In the case of Transformers, Bay had the full support and blessing of NASA, while with Apollo 18, NASA put pressure on the film’s Blair Witch-style website LunarTruth.com and issued a laughably unnecessary statementthat the film was not, in fact, a documentary. Yet both of these films deal with a massive government conspiracy related to the Apollo program, the first simply being more benevolent than the latter but both involving a grand duping of the American people.
But you can’t blame NASA for their timidity surrounding a film like Apollo 18. Their public relations are in an understandably vulnerable state, as NASA and its supporters have to make a case for their significance amidst budget cuts, economic uncertainty, the decline of America as a superpower, and the absence of an Apollo-era sense of ideological and international competition. More importantly, the organization is no stranger to conspiracy theorists. While neither Apollo 18 nor Transformers espouse any of the dominant conspiracy theories (they both posit that we actually went to the moon), they each form a narrative whose conspiracy is based on the selective dance between criticism of and unquestioned belief in the veracity of moving images that ferventApollo conspiracy theory is largely built upon.
Transformers uses the brief absence of a television feed to propel, for the convenience of its narrative, the reality behind an accepted cultural memory. Meanwhile, Apollo 18, by a means closer to the basic assumptions behind Apollo conspiracy theories, uses the found footage format to posit, similarly to Transformers, that NASA’s self-representation selectively balances the information it does and does not want the public to know.
Apollo 18, which takes place in 1974 or sometime shortly after, goes as far as situating this paranoia of a government shadowing certain information by contextualizing it with the Nixon/Watergate scandal. While theTransformers series is as “patriotic” (in the superficial “flag pin” sense of the term – it’s as much an ad for certain national institutions as it is for Mountain Dew) as any Bay movie, this brief (and forced) Watergate moment in Apollo 18 alludes to the divided America that persisted on Earth’s soil during the Apollo program (especially in the year of the moon landing), a program whose unified national pride was more an exception than the national rule.
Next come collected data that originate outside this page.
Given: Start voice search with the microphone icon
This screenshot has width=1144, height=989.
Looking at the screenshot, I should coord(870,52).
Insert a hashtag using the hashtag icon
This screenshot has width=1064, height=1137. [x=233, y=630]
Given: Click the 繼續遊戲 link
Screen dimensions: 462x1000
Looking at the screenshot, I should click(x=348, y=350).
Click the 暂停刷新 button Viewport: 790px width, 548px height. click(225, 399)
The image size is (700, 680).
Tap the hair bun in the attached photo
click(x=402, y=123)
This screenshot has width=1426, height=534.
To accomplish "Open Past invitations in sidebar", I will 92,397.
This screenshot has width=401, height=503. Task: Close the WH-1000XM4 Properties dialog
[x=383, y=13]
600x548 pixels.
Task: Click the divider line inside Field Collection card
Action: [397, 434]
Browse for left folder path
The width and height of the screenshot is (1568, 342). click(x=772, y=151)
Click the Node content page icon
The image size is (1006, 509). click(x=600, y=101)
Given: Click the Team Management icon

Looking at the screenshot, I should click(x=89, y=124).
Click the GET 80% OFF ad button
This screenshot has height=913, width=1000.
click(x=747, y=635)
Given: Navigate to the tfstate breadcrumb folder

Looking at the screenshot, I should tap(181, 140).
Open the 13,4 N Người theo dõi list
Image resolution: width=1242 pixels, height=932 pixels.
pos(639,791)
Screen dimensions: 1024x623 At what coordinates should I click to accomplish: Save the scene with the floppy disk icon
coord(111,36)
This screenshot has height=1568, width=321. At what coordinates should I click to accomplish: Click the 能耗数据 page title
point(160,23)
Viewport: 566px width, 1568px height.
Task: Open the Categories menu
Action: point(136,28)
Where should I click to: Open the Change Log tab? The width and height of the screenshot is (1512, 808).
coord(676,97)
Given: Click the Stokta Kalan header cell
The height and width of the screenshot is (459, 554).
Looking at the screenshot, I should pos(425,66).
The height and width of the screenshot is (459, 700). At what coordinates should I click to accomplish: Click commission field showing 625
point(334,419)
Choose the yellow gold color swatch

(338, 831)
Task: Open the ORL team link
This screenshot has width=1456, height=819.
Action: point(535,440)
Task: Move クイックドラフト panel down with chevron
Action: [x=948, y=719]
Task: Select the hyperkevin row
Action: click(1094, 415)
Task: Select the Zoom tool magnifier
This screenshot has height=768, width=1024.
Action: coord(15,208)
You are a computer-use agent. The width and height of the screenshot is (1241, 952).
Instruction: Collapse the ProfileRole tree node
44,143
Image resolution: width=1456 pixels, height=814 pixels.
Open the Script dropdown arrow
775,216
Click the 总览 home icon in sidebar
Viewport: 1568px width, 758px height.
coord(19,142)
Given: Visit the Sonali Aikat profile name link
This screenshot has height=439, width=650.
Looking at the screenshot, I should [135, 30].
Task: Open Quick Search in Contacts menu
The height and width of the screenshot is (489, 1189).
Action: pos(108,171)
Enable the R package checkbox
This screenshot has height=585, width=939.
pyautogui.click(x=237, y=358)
The critical and commercial reception of Apollo 18 suggests that it won’t be an influential film, even amongst the few entries of its found footage subgenre. But it is the first mainstream NASA-related film to be released since the final space shuttle mission launched on July 21 of this year, and it makes me curious as to what NASA’s cinematic future will be. Since there is now a less visible ongoing reality for our NASA-related narrative fictions to emerge from, what exactly will our fictions become? Will we continue to resort to stories of conspiracies (benevolent or not) simply because there is no new reality to mine, or will the cinematic imagination find entirely new terrain to explore? After all, 2001: A Space Odyssey already took us to the very end of our universe a full year before we actually made the comparatively short trip to our moon.